Personal Insights on Review Agents
- The speaker expresses preferences regarding review agents; favoring those that assess TypeScript architecture while criticizing the oversimplification tendencies of certain agents.
Review Process and AI Integration in Decision Making
Human Oversight in AI Findings
- The speaker discusses the responsibility of reviewing AI-generated findings, emphasizing the need for human judgment to determine their relevance and accuracy.
- The process involves making decisions on suggested changes, indicating a collaborative effort between human insight and AI recommendations.
Selection of Relevant Changes
- The speaker decides to focus on specific findings (1, 5, and 6), while ignoring others deemed irrelevant (2 and 4), showcasing a selective approach to integrating AI suggestions.

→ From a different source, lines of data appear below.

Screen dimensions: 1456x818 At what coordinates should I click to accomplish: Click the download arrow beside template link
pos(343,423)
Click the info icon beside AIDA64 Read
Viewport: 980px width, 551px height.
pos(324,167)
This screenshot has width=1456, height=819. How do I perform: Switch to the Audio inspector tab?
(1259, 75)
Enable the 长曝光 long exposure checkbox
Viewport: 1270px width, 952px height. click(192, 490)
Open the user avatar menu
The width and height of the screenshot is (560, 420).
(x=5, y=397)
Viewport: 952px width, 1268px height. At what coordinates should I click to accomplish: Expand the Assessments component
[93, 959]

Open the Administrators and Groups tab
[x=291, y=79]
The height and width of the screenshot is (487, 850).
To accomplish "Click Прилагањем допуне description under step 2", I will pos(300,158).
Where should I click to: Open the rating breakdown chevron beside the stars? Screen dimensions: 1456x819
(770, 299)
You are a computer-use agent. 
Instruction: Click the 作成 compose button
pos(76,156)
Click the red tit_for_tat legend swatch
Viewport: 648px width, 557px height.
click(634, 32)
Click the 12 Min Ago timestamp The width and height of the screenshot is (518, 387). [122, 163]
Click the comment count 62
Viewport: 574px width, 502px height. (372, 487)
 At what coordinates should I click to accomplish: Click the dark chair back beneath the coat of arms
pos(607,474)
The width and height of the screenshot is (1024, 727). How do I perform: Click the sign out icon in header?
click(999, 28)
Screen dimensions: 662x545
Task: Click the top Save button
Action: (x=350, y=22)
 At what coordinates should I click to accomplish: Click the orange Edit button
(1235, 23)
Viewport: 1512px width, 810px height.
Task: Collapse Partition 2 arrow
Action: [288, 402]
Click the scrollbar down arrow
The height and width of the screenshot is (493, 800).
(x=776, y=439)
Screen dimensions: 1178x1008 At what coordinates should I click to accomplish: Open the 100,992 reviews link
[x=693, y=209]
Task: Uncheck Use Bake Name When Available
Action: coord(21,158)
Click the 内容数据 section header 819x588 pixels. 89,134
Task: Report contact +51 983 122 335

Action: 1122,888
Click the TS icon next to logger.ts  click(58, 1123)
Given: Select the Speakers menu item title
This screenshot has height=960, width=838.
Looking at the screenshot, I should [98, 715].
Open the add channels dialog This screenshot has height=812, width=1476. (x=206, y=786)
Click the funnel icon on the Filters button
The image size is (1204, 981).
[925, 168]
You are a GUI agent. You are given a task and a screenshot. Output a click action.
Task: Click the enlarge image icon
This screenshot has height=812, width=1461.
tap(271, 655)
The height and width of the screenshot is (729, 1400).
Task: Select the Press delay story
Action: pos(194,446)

- Acknowledges that some AI suggestions may not align with expected outcomes; for instance, prompt caching could lead to higher costs than anticipated.
Understanding Prompt Caching
- Explanation of prompt caching as a technique that can save costs when reusing large contexts within a short timeframe but warns it might be more expensive based on usage patterns.
- The speaker plans to inform the client about potential cost implications related to using prompt caching versus traditional methods.
Testing Transformed Content
- Initiates testing with two different emails, one being irrelevant feedback and another from a colleague at Zapier regarding team fluency in AI.
- Demonstrates the transformation of content through an unspecified tool, highlighting its effectiveness in translating messages into different contexts.
Evaluation of Translation Quality
- Reviews the quality of translations produced by the tool, noting areas for improvement while acknowledging satisfactory results overall.
- Concludes with reflections on the demo's insights into compound engineering and hints at further enhancements needed for optimal performance.